In reaching its decision to settle, North River considered a number of factors, including the likelihood that adjudication on the merits would result in a judgment implicating numerous layers of North River’s policies. It conducted an analysis of possible outcomes and their likelihood if it were to litigate its dispute with Owens-Corning to conclusion. The settlement analysis included a computer model which demonstrated how a given level of Owens-Corning’s “non-product” asbestos damage would impact North River’s policies under particular coverage parameters. North River also utilized decision tree software, which incorporated consideration of coverage parameters and various potential defenses to Owens-Corning’s claims, then applied probability weights to obtain different damage scenarios.
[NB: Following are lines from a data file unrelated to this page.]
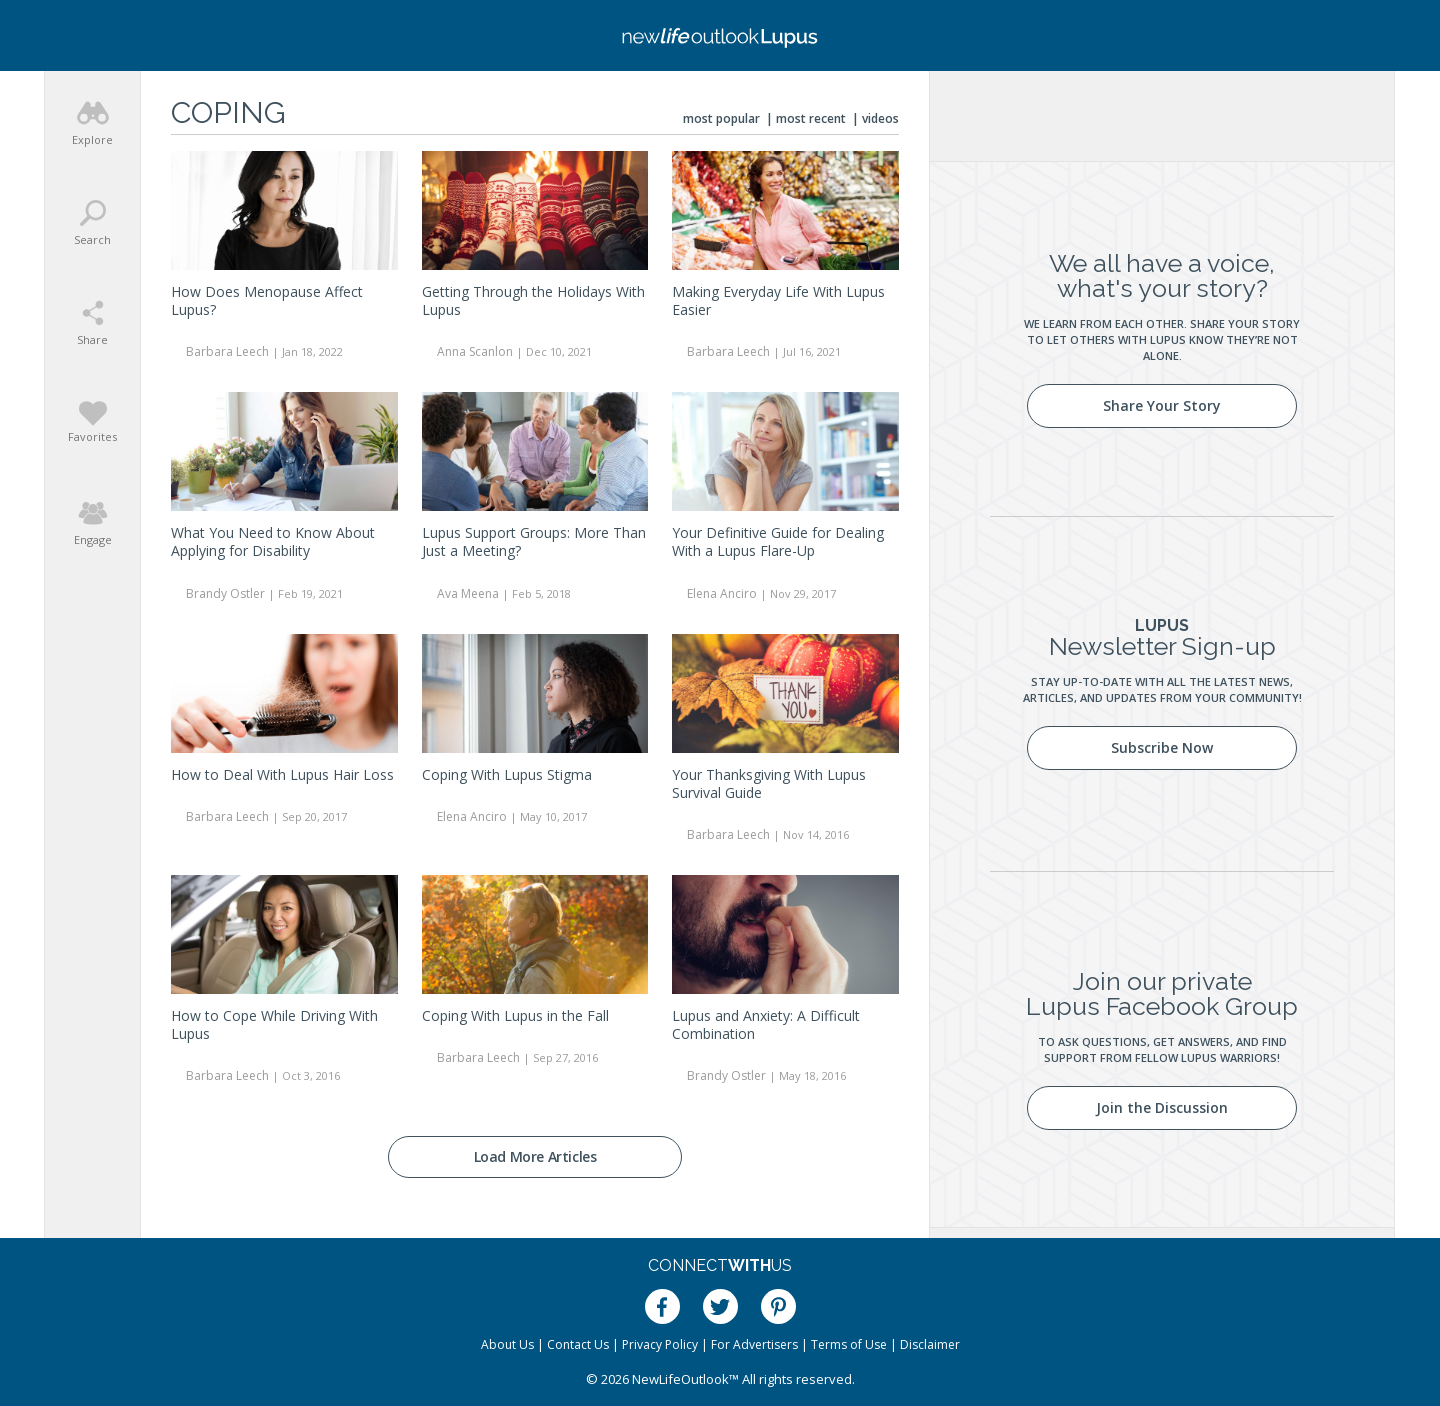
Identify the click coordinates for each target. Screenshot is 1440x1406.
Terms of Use (849, 1344)
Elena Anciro (722, 593)
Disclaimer (930, 1344)
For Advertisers (754, 1344)
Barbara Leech (227, 351)
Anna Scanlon (475, 351)
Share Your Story (1162, 405)
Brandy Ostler (225, 593)
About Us (507, 1344)
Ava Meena (468, 593)
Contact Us (578, 1344)
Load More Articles (535, 1156)
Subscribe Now (1162, 747)
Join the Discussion (1162, 1107)
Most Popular (721, 118)
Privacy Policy (660, 1344)
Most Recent (811, 118)
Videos (880, 118)
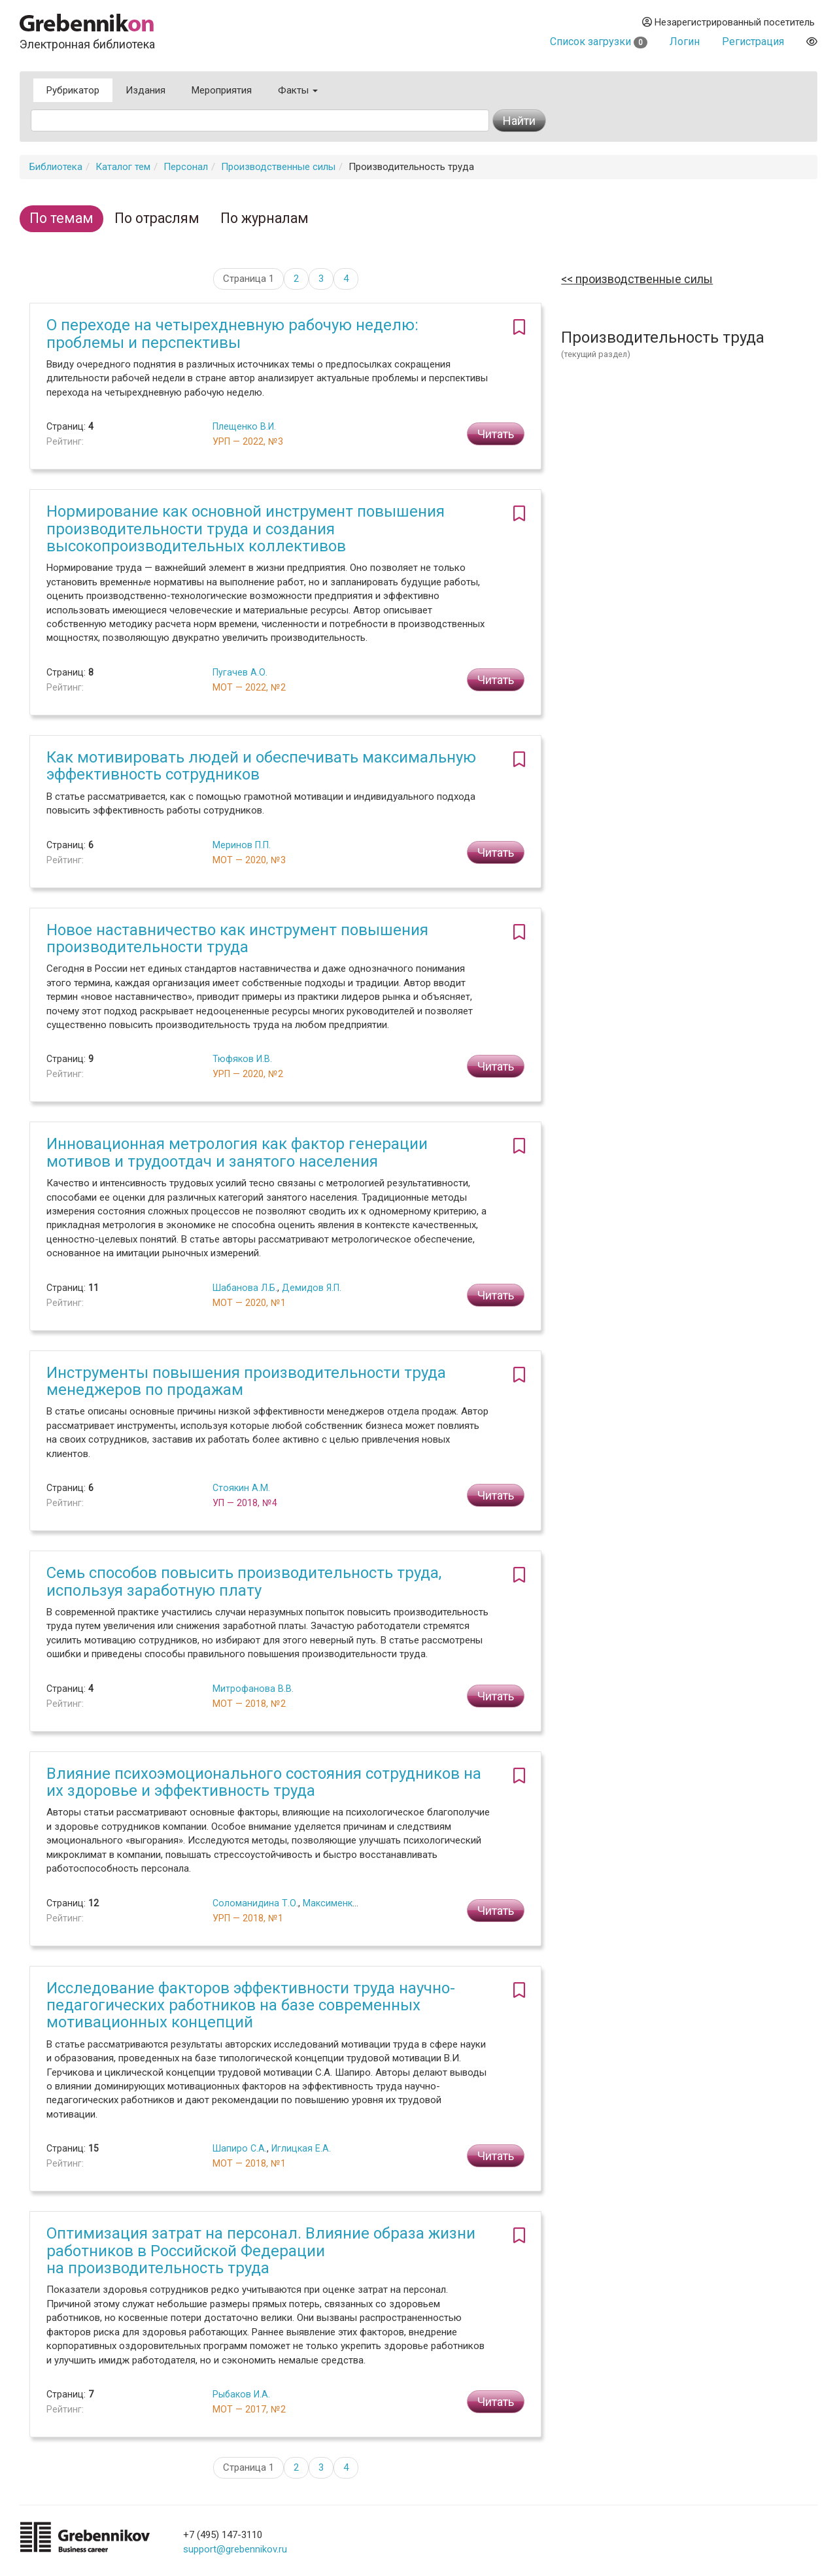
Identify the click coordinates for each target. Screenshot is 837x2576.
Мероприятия (222, 90)
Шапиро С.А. (240, 2148)
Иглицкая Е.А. (301, 2148)
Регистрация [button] (753, 41)
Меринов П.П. (242, 845)
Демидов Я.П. (311, 1287)
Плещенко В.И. (244, 426)
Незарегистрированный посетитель (728, 22)
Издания (145, 90)
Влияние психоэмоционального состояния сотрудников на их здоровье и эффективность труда (263, 1782)
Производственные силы (278, 167)
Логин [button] (685, 41)
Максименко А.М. (341, 1903)
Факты (298, 90)
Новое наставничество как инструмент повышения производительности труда (237, 938)
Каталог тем (122, 167)
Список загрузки (598, 41)
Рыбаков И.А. (241, 2394)
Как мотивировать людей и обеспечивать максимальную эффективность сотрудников (261, 765)
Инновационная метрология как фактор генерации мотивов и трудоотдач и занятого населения (237, 1152)
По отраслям (156, 218)
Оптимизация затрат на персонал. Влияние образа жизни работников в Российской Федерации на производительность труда (260, 2250)
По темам (61, 218)
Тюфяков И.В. (242, 1059)
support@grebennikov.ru (235, 2549)
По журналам (264, 218)
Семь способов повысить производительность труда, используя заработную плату (243, 1581)
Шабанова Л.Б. (245, 1287)
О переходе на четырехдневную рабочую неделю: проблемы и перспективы (232, 333)
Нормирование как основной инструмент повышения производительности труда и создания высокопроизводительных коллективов (245, 528)
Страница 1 (248, 278)
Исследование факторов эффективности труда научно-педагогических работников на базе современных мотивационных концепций (250, 2005)
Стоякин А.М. (241, 1488)
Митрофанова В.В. (253, 1688)
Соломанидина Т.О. (255, 1903)
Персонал (185, 167)
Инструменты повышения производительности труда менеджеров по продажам (246, 1381)
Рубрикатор (72, 90)
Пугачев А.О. (240, 672)
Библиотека (55, 167)
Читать (495, 434)
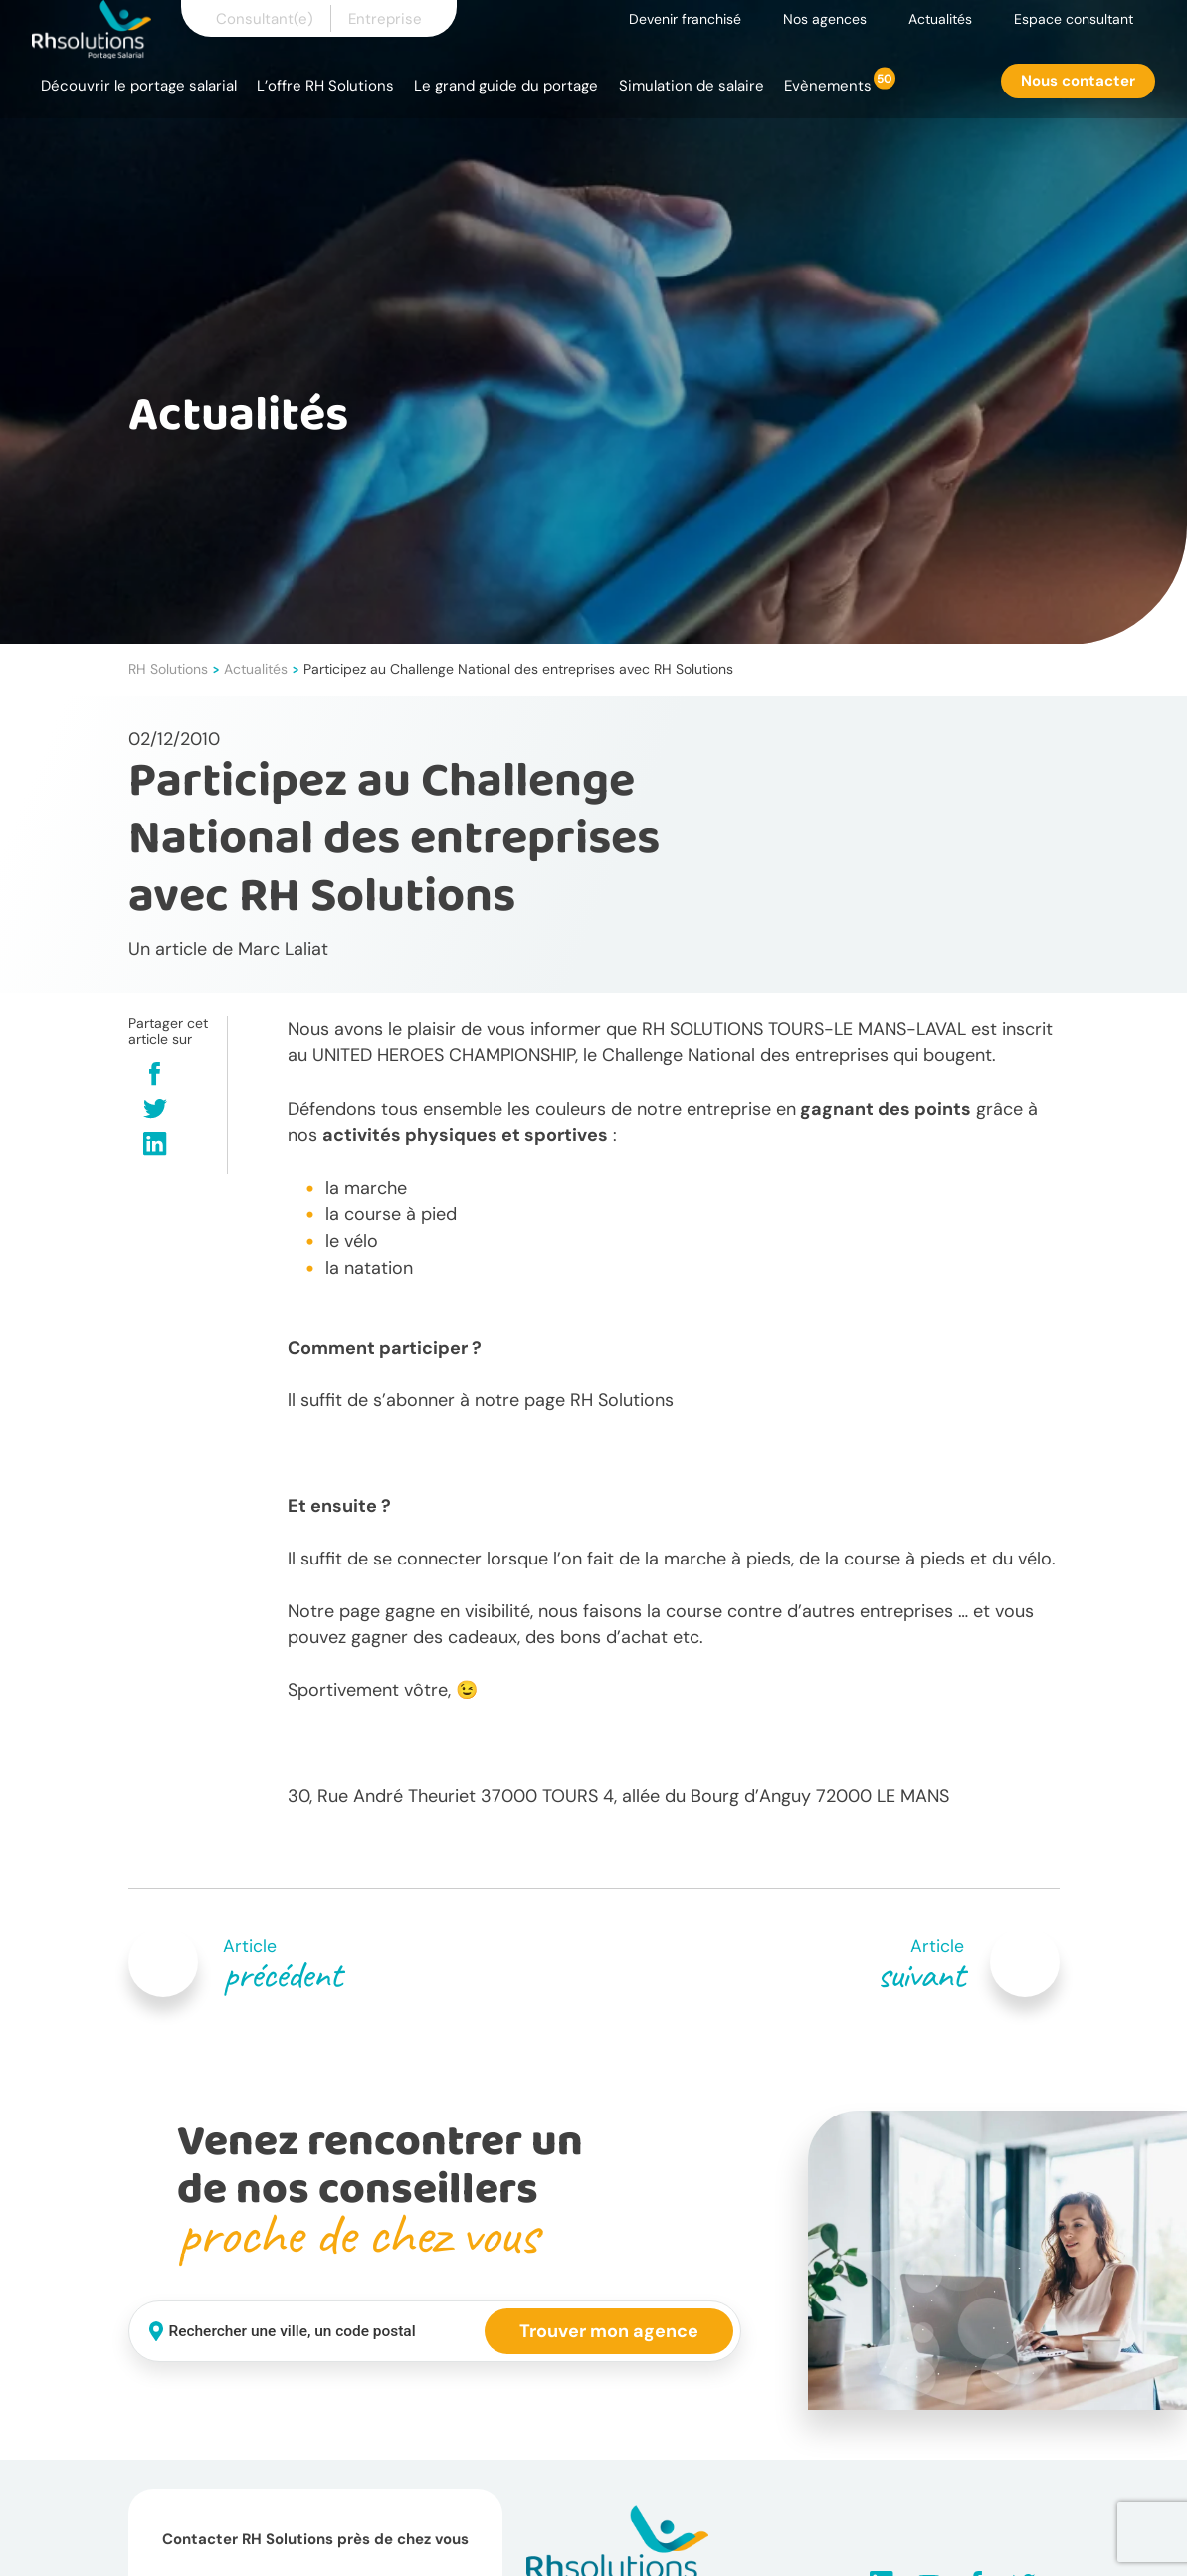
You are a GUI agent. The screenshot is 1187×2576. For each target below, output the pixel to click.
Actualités (940, 19)
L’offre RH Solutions (325, 85)
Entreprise (385, 19)
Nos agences (825, 19)
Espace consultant (1073, 19)
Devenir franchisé (685, 19)
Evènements (828, 85)
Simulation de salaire (691, 85)
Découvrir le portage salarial (139, 85)
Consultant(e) (264, 19)
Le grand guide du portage (506, 85)
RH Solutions (168, 669)
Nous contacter (1078, 81)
At one point, North River’s preliminary decision tree analysis set forth 83 different, probability-weighted, damage and coverage scenarios.

After settling with Owens-Corning, North River sought indemnification from its reinsurers. North River allocated one percent of the cost of the settlement to the “buyback” of North River’s policies with Owens-Corning, which had terminated the policies, releasing all future claims. It allocated payment of that one percent among the reinsurers of all its policies according to the per-occurrence limits of each reinsurance policy. North River then allocated the remaining 99 percent of the cost of the settlement, which it designated as reimbursement for paid, non-product asbestos claims, among its reinsurers using the “rising bathtub” approach,6 consistent with its view of the policies and the Wellington Agreement. The portion of the settlement allocated to pay non-product claims ($332 million) did not exceed North River’s per occurrence limits within the second layer of excess coverage, which level totaled $345 million. In accordance with the reinsurance contracts in the second excess layer of coverage, North River sought $49 million from ACE. North River did not seek indemnification for any portion of the settlement attributed to non-product asbestos claims from its reinsurers of the third, fourth, and fifth excess layers of coverage.

ACE disputes the settlement allocation because North River assigned its entire settlement to ACE’s layer of reinsurance (the second layer), even though North River’s pre-settlement analysis of possible litigation outcomes identified risk of loss in higher layers. ACE argues that it should not have to contribute to the portion of the settlement that, under North River’s pre-settlement analyses, reflected the risk to layers above ACE’s layer of coverage being implicated. ACE’s best estimate of the uncontested amount it owed was approximately $24 million, which it paid to North River three months after North [139]*139River filed suit and approximately eight months after the date of North River’s initial invoice.